Güncelleme Tarihi:
3 yaş civarlarında başlayan zarar görme, yok olma korkuları kendini hayaletlerle ve canavarlarla göstermeye başlar. Oyunlarıyla korkuyla baş etmeye çalışan çocuk korkularını kendi dünyasında şekillere sokar. Oyun içinde kahramanlar ve kötü adamlar savaşırlarken aslında korkulu parça da, mücadeleci parça da çocuğun ruhsal dünyasının içinden gelir. Bu sebeple “Canavar diye bir şey yok” demek çocuğun dünyasında anlaşılmadığını hissettirir.
Çocuklar gelişirlerken, kendi kaygı ve korkularının içeriğinde gerçeklik algısının değişimlerine rastlarız. Küçükken daha yaygın, hayali, kontrol edilemez ve güçlü şeylerden korkarlarken büyüdükçe daha spesifik, tanımlanmış, gerçekçi ve günlük hayatın içinde şeylerden korkarlar.
Korku, bazen baş ağrısı bazen de karın ağrısı olarak kendisini gösterebilir. Ağrıyla çocuk aslında nasıl canının yandığını gösteriyordur. Tüm gün ağrımayan karın tam da okula gidecekken ağrıyabilir ya da sınavdan bir gün önce mide bulanabilir. Doktorlar sebep bulamaz çünkü sebep başkadır.

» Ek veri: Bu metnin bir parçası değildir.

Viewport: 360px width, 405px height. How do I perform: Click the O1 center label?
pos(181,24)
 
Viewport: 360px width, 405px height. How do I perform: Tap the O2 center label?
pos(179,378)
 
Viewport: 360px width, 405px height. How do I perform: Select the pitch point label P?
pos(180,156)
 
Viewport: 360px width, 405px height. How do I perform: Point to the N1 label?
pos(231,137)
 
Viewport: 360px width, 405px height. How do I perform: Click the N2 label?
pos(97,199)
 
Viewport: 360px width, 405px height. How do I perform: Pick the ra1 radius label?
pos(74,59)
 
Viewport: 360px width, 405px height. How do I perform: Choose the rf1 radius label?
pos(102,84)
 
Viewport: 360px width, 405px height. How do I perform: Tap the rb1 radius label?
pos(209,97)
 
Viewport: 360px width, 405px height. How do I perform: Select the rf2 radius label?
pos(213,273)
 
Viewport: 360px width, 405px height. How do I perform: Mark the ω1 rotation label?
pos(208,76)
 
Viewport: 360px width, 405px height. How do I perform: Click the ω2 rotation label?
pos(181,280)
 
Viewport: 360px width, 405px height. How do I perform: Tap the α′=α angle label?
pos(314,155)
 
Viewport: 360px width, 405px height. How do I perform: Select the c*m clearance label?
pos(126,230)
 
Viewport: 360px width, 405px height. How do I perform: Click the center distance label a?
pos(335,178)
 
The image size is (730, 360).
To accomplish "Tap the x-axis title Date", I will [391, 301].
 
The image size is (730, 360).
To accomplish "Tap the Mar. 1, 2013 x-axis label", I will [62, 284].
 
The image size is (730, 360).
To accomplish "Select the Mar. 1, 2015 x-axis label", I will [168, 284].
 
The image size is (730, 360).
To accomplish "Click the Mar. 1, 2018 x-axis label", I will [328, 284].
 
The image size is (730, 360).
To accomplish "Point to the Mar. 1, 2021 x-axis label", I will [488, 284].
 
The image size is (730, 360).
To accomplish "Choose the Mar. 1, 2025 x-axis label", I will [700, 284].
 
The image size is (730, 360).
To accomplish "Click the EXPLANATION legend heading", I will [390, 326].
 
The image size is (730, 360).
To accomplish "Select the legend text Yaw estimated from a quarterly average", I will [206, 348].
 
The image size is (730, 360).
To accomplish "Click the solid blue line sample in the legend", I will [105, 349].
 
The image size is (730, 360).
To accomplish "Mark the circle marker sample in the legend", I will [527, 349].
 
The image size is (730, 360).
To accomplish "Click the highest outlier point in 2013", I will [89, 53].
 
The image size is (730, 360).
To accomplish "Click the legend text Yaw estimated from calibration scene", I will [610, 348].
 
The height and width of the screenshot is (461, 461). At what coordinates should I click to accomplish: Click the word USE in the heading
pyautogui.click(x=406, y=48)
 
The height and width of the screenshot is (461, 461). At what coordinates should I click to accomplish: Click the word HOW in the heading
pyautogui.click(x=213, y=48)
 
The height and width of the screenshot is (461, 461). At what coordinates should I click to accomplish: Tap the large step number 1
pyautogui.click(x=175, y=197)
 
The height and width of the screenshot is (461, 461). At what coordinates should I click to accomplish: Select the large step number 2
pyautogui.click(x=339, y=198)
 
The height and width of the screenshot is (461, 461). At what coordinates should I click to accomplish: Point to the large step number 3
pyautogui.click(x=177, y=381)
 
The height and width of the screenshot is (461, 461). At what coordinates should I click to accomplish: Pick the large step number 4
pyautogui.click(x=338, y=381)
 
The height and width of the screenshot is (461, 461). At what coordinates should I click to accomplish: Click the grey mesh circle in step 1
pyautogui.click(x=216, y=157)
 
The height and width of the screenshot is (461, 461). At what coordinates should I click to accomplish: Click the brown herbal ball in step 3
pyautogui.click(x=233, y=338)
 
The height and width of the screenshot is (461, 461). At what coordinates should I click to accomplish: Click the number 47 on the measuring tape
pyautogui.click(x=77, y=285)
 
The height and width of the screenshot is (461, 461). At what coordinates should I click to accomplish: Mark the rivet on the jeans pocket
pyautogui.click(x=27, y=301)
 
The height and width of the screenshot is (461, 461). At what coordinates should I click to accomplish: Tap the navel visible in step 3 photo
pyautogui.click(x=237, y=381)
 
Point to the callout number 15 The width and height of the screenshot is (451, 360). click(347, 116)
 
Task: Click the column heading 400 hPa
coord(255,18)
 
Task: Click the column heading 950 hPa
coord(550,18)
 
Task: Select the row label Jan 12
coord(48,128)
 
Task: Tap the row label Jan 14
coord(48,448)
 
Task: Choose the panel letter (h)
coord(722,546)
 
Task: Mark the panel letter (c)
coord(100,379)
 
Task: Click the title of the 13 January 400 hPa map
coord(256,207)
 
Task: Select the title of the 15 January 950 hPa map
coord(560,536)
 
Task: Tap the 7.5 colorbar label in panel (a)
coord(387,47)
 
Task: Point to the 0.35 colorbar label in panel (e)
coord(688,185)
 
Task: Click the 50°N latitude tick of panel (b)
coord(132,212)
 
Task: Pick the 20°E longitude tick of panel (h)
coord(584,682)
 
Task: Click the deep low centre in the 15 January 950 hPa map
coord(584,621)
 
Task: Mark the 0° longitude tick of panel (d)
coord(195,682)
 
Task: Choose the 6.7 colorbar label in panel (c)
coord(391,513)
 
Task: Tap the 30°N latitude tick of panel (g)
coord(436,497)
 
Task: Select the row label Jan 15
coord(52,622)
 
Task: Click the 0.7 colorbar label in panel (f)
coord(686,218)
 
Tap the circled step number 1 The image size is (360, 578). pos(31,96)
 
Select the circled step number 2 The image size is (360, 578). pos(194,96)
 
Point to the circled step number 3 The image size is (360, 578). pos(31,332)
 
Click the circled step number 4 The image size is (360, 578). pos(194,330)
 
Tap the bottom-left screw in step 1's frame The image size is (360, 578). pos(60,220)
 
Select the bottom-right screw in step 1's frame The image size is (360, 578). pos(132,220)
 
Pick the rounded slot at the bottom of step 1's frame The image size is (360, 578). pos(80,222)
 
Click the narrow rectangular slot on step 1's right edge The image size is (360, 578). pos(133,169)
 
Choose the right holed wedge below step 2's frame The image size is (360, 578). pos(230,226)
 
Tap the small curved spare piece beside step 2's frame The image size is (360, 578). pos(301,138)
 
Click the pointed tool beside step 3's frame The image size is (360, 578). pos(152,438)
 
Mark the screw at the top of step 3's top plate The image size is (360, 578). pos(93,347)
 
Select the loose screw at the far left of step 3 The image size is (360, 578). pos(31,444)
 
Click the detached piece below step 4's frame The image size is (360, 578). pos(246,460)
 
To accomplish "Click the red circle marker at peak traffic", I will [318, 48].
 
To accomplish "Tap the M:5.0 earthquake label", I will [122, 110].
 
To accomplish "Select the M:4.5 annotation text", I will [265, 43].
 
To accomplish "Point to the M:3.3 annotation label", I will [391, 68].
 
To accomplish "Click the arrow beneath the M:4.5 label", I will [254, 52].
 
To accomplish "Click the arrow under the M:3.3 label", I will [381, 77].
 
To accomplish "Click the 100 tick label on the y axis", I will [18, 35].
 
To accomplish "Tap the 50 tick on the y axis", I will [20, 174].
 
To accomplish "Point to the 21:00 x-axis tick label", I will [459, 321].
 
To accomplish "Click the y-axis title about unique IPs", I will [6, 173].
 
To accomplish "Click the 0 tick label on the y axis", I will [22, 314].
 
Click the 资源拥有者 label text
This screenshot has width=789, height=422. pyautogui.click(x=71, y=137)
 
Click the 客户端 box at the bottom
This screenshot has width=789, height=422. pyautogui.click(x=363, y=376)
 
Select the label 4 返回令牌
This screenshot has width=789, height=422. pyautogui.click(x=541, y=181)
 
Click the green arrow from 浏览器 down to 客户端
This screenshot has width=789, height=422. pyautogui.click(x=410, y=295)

Çocuğunu kendi korkularıyla dünyadan sakınan ailelerde çocuk nereye adım atsa yanında “aman” sesleri yankılanıyorsa her yere korku tohumları da atılıyordur. Bu noktada çocuğun anladığı tek şey vardır; dünya tehlikelidir ve anne olmadan zarar görülebilir. Dolayısıyla özgürlüğü kısıtlanan çocuk hem öfkeli hem de kaygılı olacaktır. Aynı zamanda onun için ne tehlikeli değil öğrenmeye de fırsat bulamayacaktır. Tehlikelerle başa çıkma becerilerini de geliştiremeyecektir. Dolayısıyla bu tutumlar çocuğu tehlikelere daha açık hale getirir.